• EXERCISE BRIEF: Write the data out again exactly, with every picture removed.

[Screenshot grounding data]

"""

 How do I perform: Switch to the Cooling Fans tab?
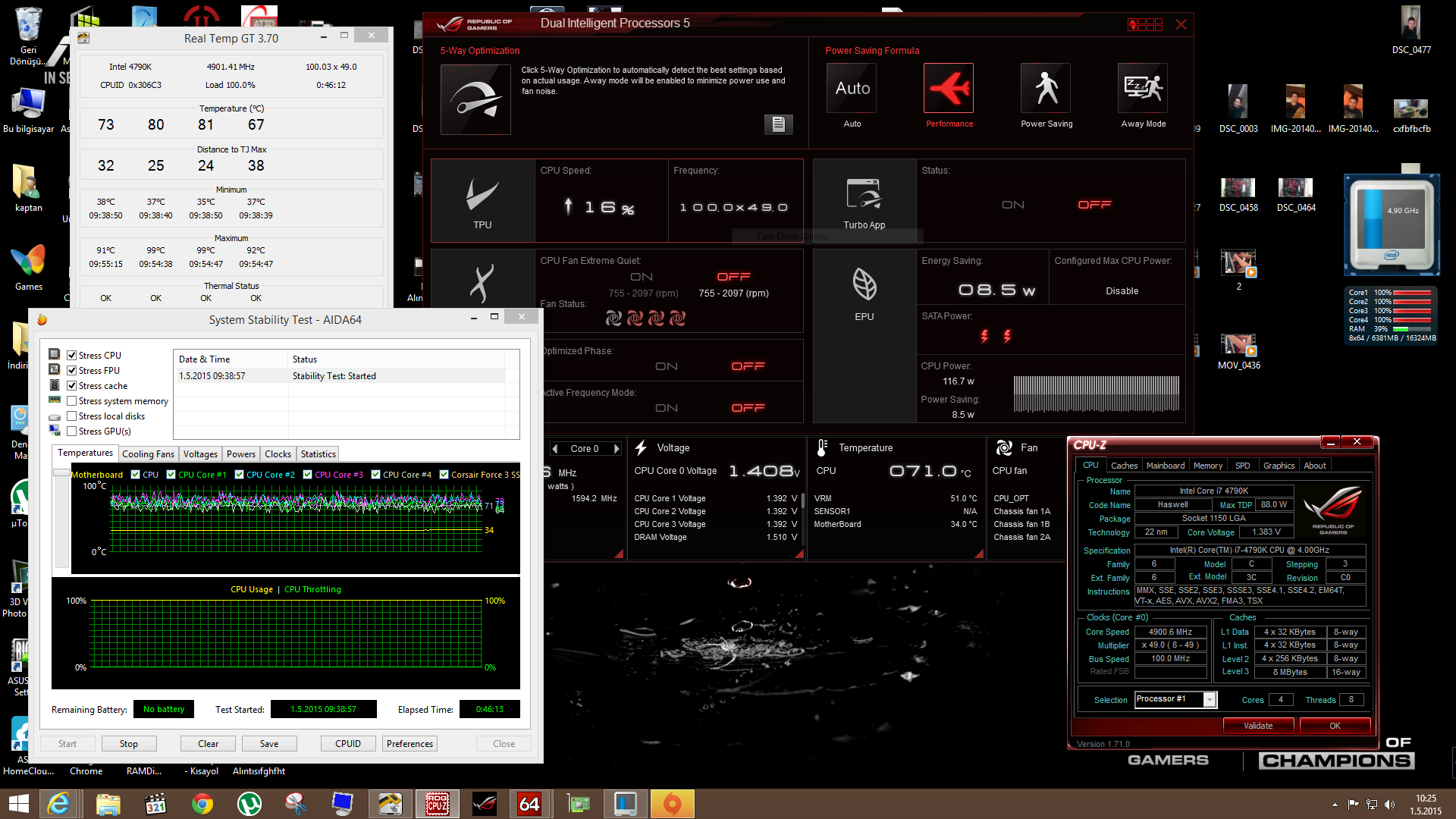(x=148, y=454)
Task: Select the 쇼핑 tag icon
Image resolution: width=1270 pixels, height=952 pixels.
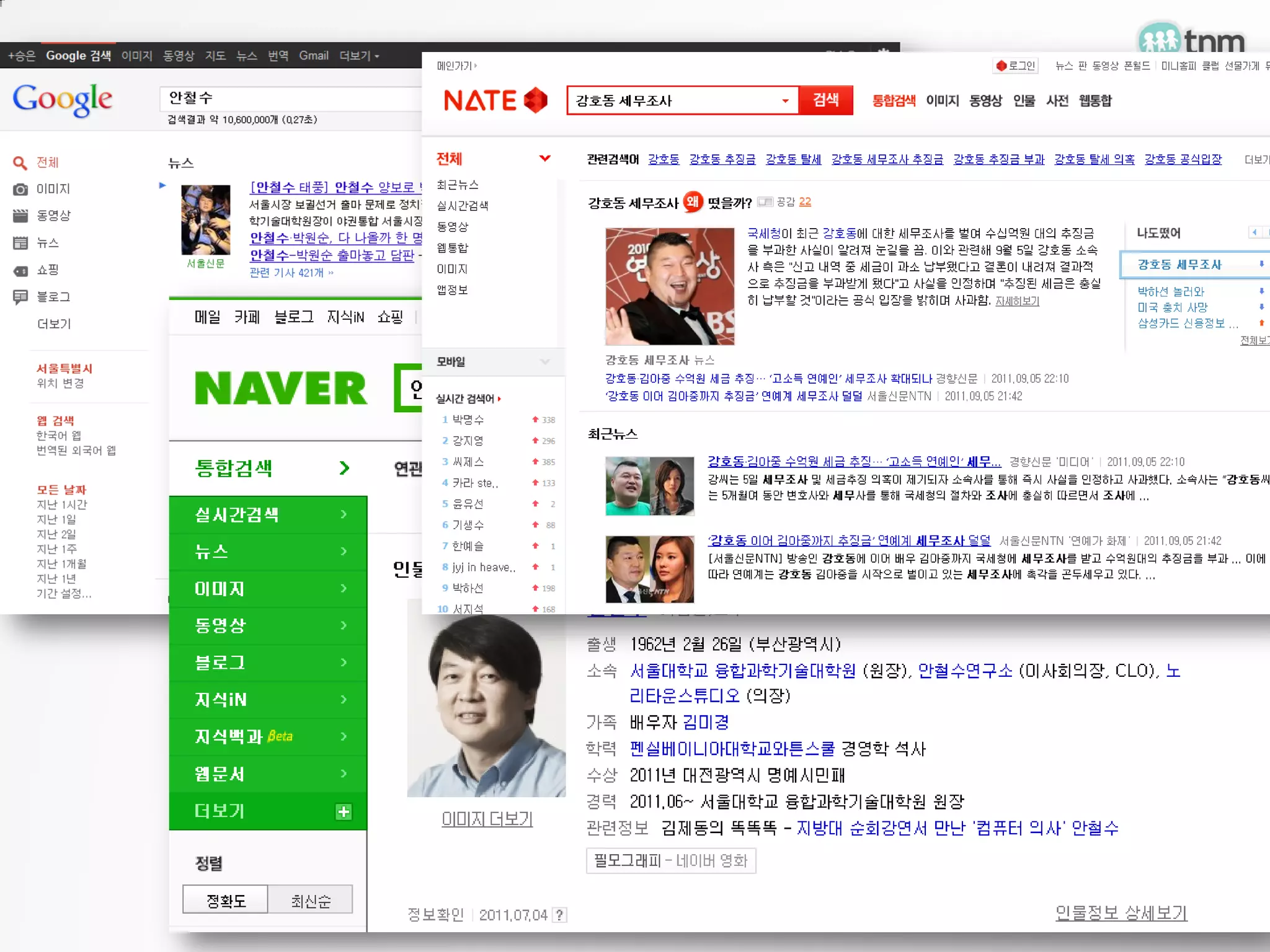Action: [20, 270]
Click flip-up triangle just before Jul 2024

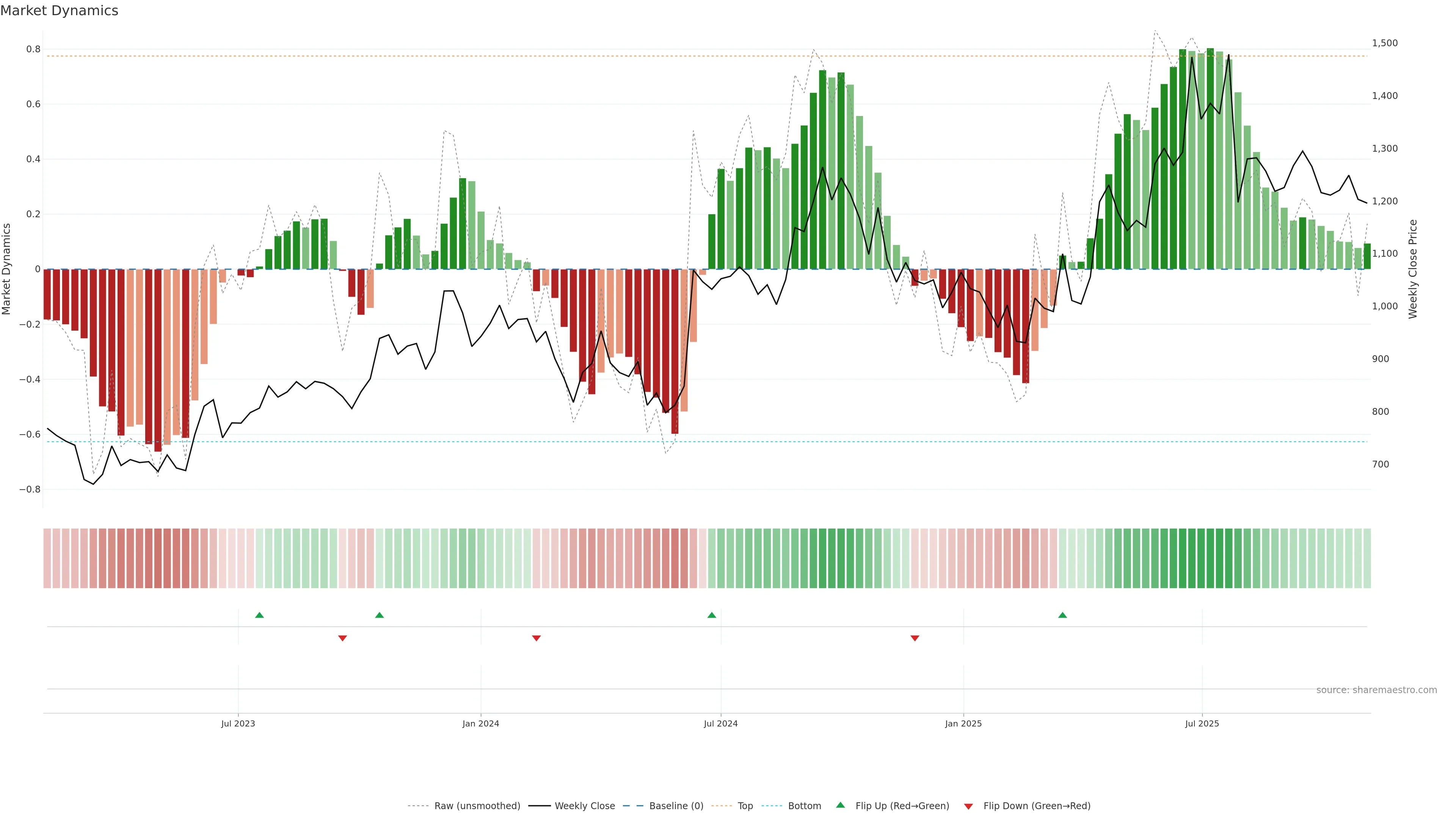coord(712,615)
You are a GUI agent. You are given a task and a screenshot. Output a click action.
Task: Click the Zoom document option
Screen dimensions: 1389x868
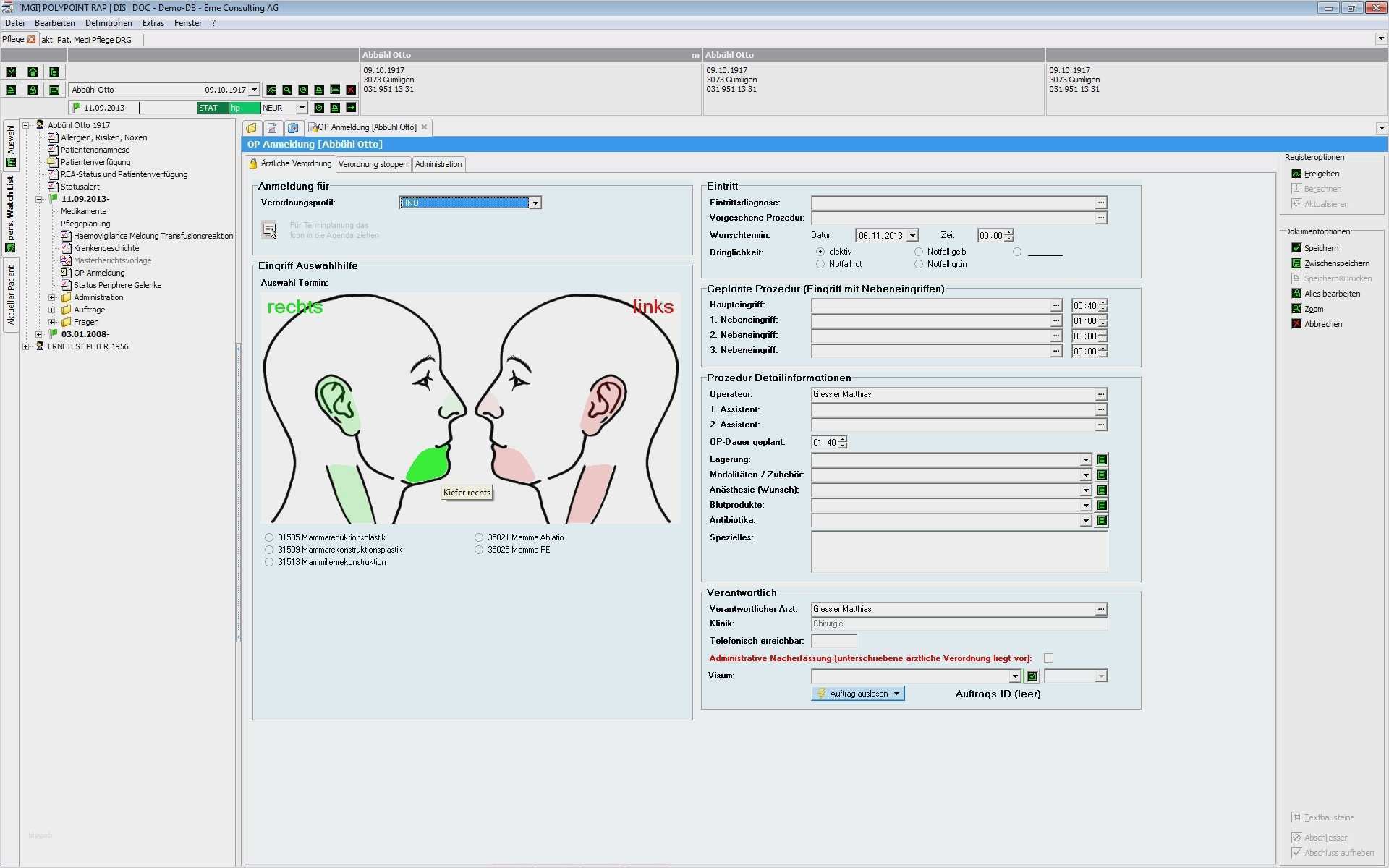click(x=1313, y=309)
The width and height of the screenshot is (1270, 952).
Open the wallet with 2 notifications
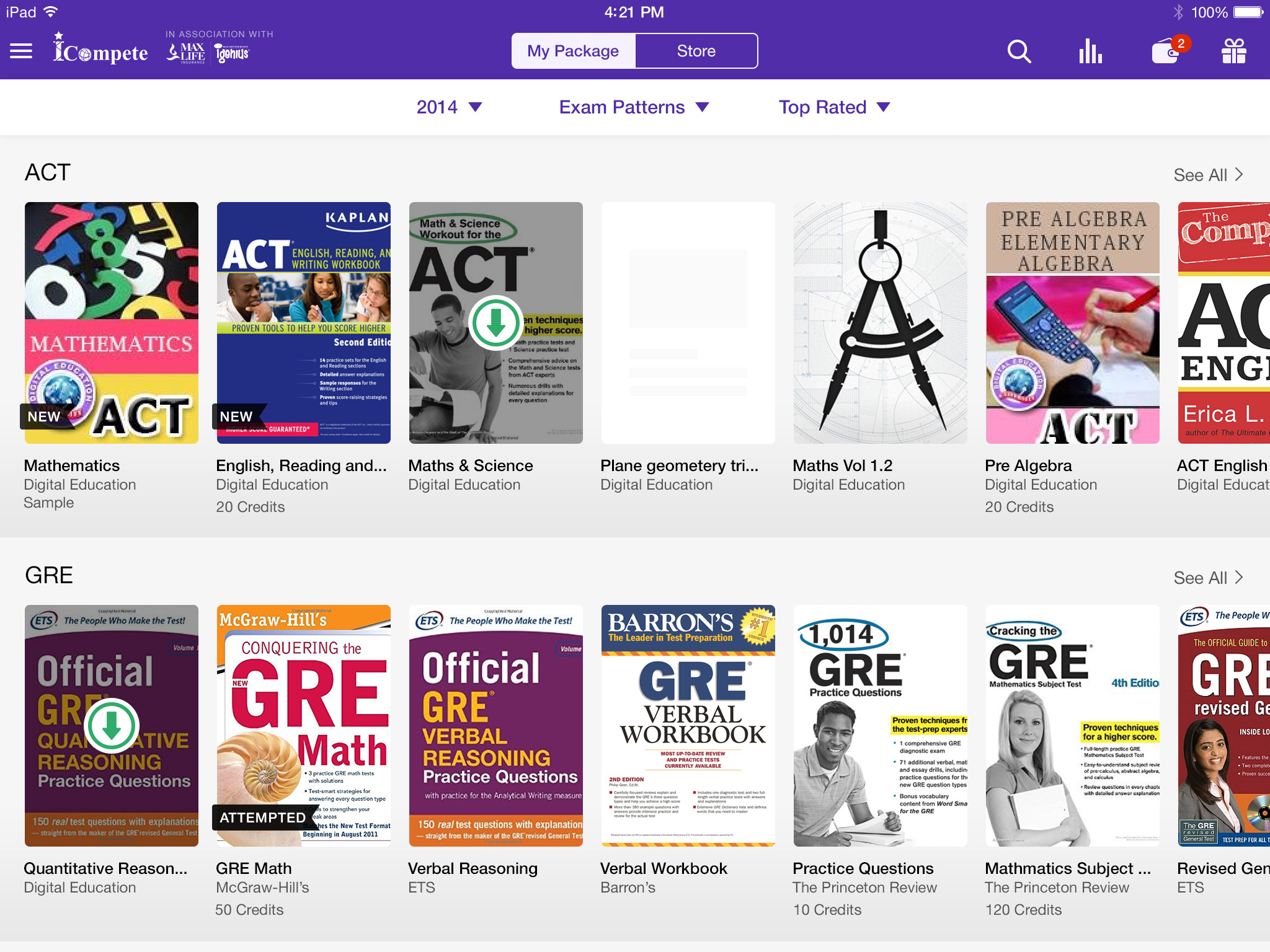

"""

• PROBLEM SOLUTION:
 How do I perform: Switch to the Cooling Fans tab?
(x=148, y=454)
Task: Select the 쇼핑 tag icon
Image resolution: width=1270 pixels, height=952 pixels.
Action: [20, 270]
Click flip-up triangle just before Jul 2024

coord(712,615)
You are a GUI agent. You are given a task and a screenshot. Output a click action.
Task: Click the Zoom document option
Screen dimensions: 1389x868
click(x=1313, y=309)
The width and height of the screenshot is (1270, 952).
Open the wallet with 2 notifications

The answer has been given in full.